I haven’t seen either of them since last March, nine long months ago, over freshman year spring break. Maggie went on a family vacation to Disney World and everyone else on my hall had apparently planned some trip to the Keys that I only learned about the day before they departed. I would have happily chosen to stay in my room by myself, spending the week catching up on schoolwork or simply watching TV, but Hines was closed during break. All the dorms were. For one fleeting moment, I thought about staying behind anyway, getting locked inside after the RAs left. Roaming the abandoned building like some kind of purgatoried ghost. But I hadn’t moved quick enough when Janice came around, poking her head into every room to make sure they were empty.

When she saw me sitting on the futon, eyes wide and faking innocence, I heard her swear under her breath before walking into our room and hovering while I packed.

“Oh, sweetie,” my mother says to me now as I step out of the driver’s seat, pulling me in for a hug. She smells the same: a permanent scent of sunscreen seeped into her arms mixed with the perfume my father gifts her each year for Christmas. She’s always dropping hints that she wants something different, but every single year, she unwraps it and acts surprised. “Thank God you’re here.”

“Hey, Mom.”

“How were finals?”

“Fine,” I say, detaching myself. “I feel good about them.”

“You’re still wanting to major in English, then?”

I stay quiet, already knowing what she’ll say next.

“I’m really not sure about that, Margot. It’s not practical, and the longer you wait, the harder it’ll be to change it—”

“I like English,” I say. “I’m not changing it.”

“But what are you going to do with that, though?”

“Honey,” my dad interrupts. “Let’s let her get unpacked first.”

“Right, right,” my mother says, holding up her hands. “And your friends?” she asks. “They’re good?”

“They’re good.”

I force myself to smile, walking around to the trunk and hoisting a duffel bag out of the back.

“Well, I would hope so, considering they’ve completely stolen you from us.”

“They haven’t stolen me,” I say, pulling the bag over my arm. “I’ve just been busy.”

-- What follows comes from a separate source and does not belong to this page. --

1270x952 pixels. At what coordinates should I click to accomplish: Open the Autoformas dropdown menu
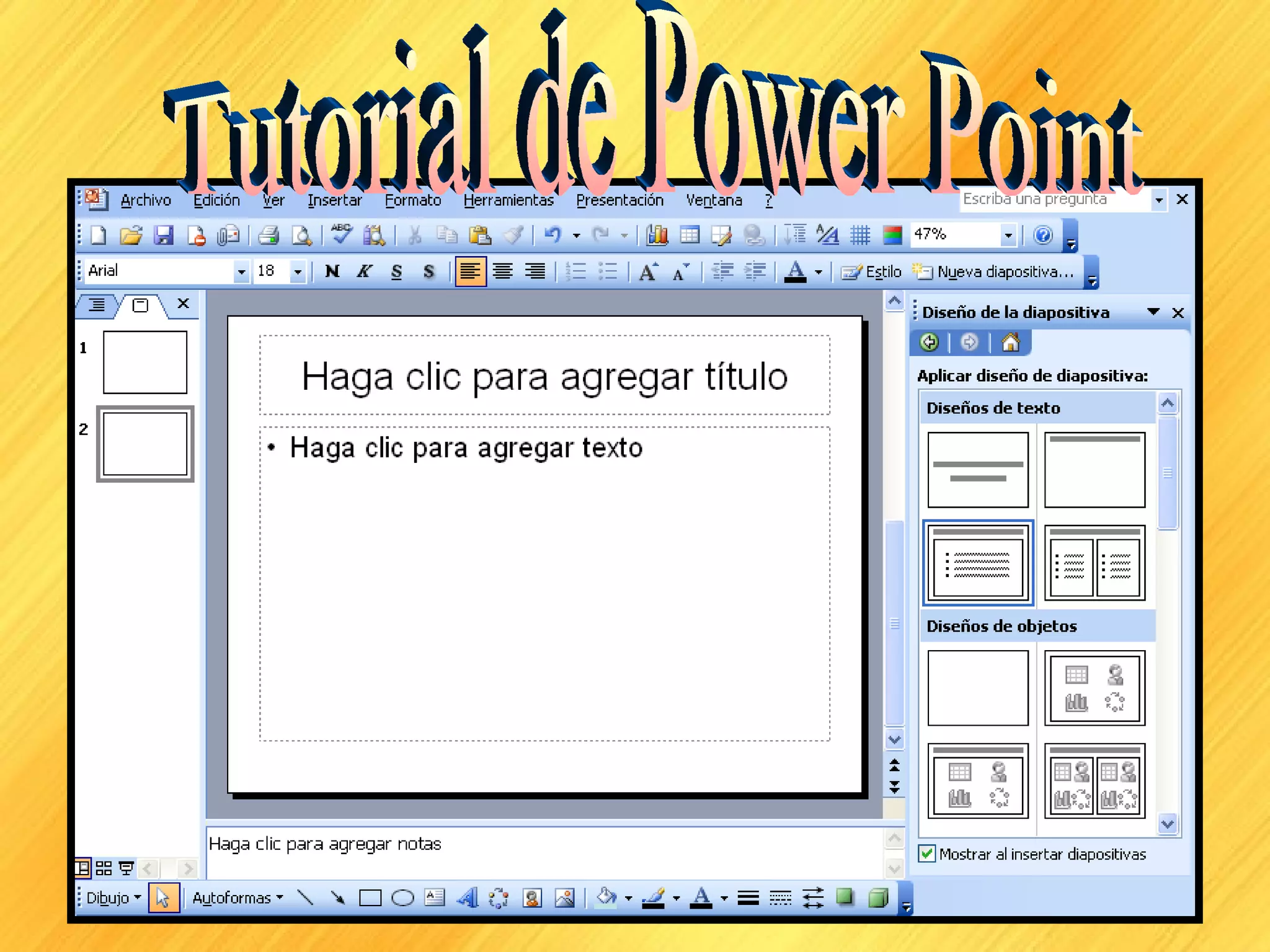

“You’ll tell us all about them,” she continues, a command more than a question, before turning around and making her way back toward the house. My father nods at me, his version of a hug, before twisting around and trailing her silently. “Everything there is to know.”

Dinner goes by in the way it always does: the clinking of silverware against my mother’s best china, the three of us rattling off the kind of sterile small talk you’d expect to overhear at a networking event. It’s so vastly different than the family dinners I used to have at Eliza’s, I can’t help but compare them: the ever-present music filling their house compared to the long, heavy stretches of silence in ours. Their belly laughs and genuine conversation next to our stale, recycled lines. I know there’s nothing inherently wrong with my parents. They’ve always loved me, provided for me, given me whatever I’ve needed and more—it’s just that they don’t really seem to like each other that much. Their marriage feels like a transaction, purely business, and I am the output of twenty years’ worth of work. Maybe that’s why my mother hounds me so much about my life, my choices. Why my father always seems to be silently assessing me like I’m a line item in one of his spreadsheets.

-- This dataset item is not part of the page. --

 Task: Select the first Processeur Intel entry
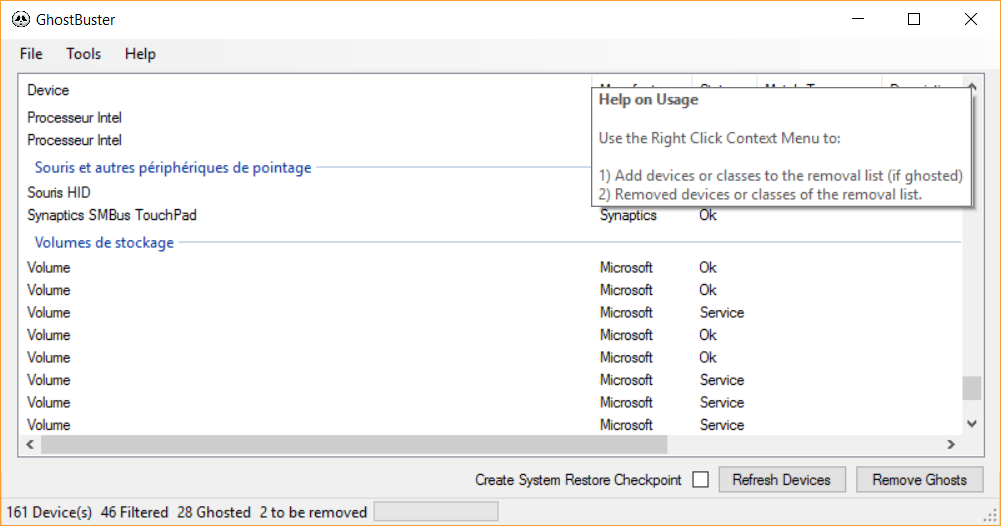(x=74, y=118)
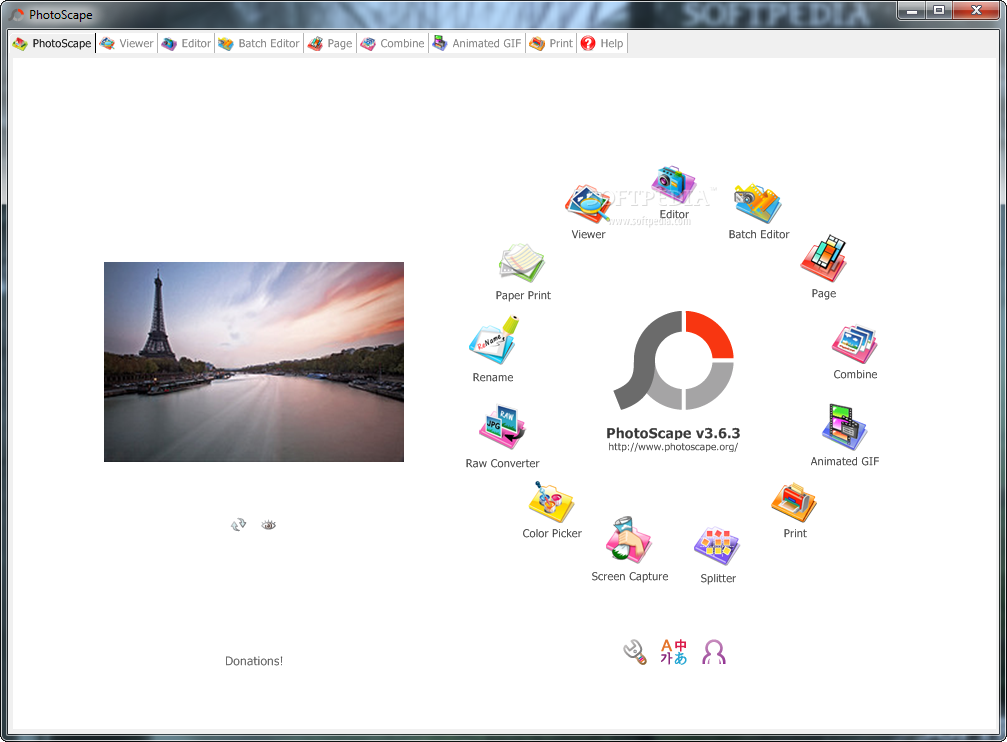This screenshot has height=742, width=1007.
Task: Toggle the eye icon below the photo
Action: coord(268,524)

I am an investment to them, their only child. If I fail, they fail, and everybody knows it.

My mother leaves my dad to the dishes once we’re finished and the two of us walk to my bedroom together, like she’s positive I must have forgotten the way. I open the door to find they’ve left it virtually untouched, the entire space like a time capsule preserving the person I used to be.

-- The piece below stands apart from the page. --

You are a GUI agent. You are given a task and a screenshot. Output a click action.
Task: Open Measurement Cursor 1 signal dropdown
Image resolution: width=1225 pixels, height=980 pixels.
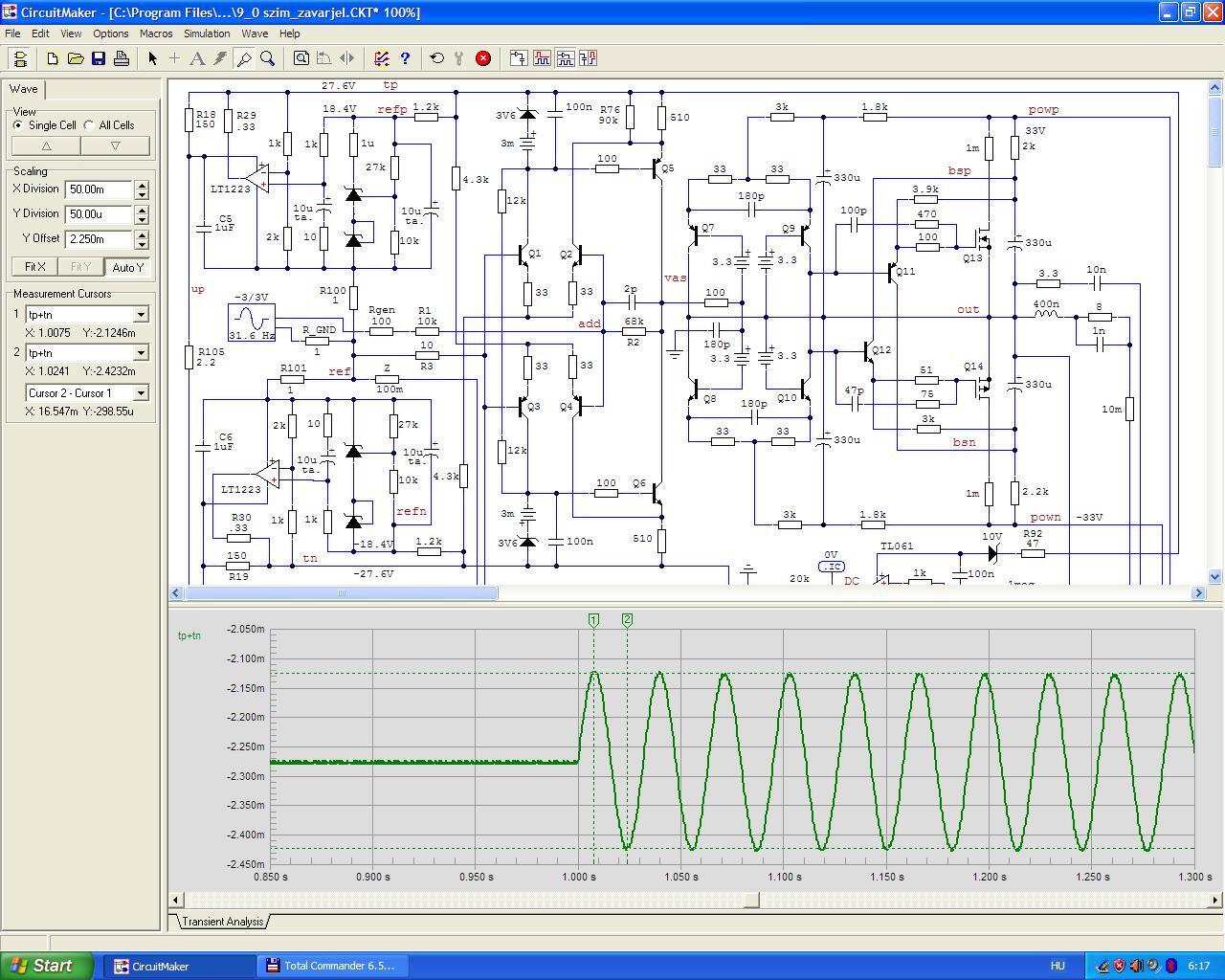click(141, 315)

“You know, you can donate this stuff,” I say as I flip on the lights, scanning it all. The stuffed animals I used to sleep with are still propped on my bed like they’ve been waiting for me this entire time, disappointment stamped across their fuzzy faces at how long I’ve stayed away. The clothes I didn’t take to college are still hanging in my closet, by now outdated and most likely too small, and there’s even a picture of Eliza and me tacked to the wall: that one in our graduation caps, stiff smiles in the auditorium, the edges curling in on themselves like a ribbon of shaved wood. “I don’t need it anymore.”